### ПИСЬМЕННОЕ ЗАДАНИЕ 1:
Перечислите всех людей, названных по имени или фамилии в тексте о критике демократии.
### ПИСЬМЕННОЕ ЗАДАНИЕ 2:
Верните из текста о критике демократии фрагмент, который начинается словами «Либеральная утопия и» и продолжается до слов «институтов в целом.» включительно.
### ПИСЬМЕННОЕ ЗАДАНИЕ 3:
На какие два направления в тексте о критике демократии условно делится критика демократии с либеральных позиций?

### ИСХОДНЫЙ ТЕКСТ:
________

23.05.2012 3497

Либеральная утопия и случайность демократии

 

Демократическая система не раз подвергалась критике со стороны самых различных коммунитаристских течений: от социалистов и фашистов до религиозных фундаменталистов и представителей других радикальных школ. Гораздо менее известной является критика демократии со стороны индивидуалистического либерализма. С точки зрения прагматистской философии, данная критика интересна как подтверждение тезиса о «случайности» демократии и того мирового порядка, в котором мы находимся, а следовательно, и системы поддержания социальной свободы посредством демократических институтов в целом.

В качестве своего рода социально-политического преломления идей Рорти нами рассматриваются такие модели (как в теории, так и в виде исторических примеров), которые предлагают не-тоталитарную альтернативу демократической системе управления, придерживаясь при этом принципов частной собственности и laissez-faire. Критику демократии с либеральных позиций можно условно классифицировать по двум направлениям: одно характеризуется как анархо-индивидуализм или анархо-капитализм, а другое как не-тоталитарный, либеральный или «просвещенный» авторитаризм. Представители первого (Лисандер Спунер или Мюррей Ротбард) оспаривают не только демократию как метод, но и саму легитимность современного государства (государственных бюрократий, возникших на основе представительной демократии). Они предлагают исторические прецеденты примитивных обществ, которые они называют «без государственными».

________

### ПРЕДСТАВЛЕННЫЕ СВЕДЕНИЯ:
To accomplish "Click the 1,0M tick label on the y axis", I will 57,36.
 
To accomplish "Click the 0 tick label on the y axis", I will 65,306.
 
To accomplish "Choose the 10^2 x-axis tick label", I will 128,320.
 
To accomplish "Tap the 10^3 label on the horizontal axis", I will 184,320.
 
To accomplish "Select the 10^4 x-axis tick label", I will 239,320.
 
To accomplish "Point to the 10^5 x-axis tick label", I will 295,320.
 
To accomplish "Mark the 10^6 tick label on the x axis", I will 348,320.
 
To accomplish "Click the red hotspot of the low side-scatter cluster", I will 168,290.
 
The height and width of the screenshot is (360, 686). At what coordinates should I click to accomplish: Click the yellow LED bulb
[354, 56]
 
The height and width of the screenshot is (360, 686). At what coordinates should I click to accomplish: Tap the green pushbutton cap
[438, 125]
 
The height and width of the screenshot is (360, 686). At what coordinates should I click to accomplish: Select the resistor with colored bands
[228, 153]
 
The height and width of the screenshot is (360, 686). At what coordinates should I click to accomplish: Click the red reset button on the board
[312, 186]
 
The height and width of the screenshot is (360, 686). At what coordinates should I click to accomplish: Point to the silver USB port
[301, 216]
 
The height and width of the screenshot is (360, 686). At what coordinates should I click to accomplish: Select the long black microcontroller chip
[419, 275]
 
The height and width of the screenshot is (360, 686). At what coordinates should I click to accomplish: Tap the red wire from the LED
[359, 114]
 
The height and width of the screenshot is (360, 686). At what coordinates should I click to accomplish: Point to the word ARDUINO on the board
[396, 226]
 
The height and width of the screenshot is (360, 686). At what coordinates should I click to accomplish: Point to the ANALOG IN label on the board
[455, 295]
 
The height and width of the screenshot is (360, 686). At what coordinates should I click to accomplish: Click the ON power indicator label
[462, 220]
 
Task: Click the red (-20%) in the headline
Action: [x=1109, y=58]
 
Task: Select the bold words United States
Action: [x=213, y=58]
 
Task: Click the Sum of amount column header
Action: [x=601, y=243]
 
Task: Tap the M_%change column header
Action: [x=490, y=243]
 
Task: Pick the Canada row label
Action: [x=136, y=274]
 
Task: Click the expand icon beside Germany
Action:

________

### РЕШЕНИЕ УПРАЖНЕНИЯ 1:
Рорти, Лисандер Спунер, Мюррей Ротбард

### РЕШЕНИЕ УПРАЖНЕНИЯ 2:
Либеральная утопия и случайность демократии

 

Демократическая система не раз подвергалась критике со стороны самых различных коммунитаристских течений: от социалистов и фашистов до религиозных фундаменталистов и представителей других радикальных школ. Гораздо менее известной является критика демократии со стороны индивидуалистического либерализма. С точки зрения прагматистской философии, данная критика интересна как подтверждение тезиса о «случайности» демократии и того мирового порядка, в котором мы находимся, а следовательно, и системы поддержания социальной свободы посредством демократических институтов в целом.

### РЕШЕНИЕ УПРАЖНЕНИЯ 3:
На анархо-индивидуализм, или анархо-капитализм, и на не-тоталитарный, либеральный, или «просвещенный», авторитаризм.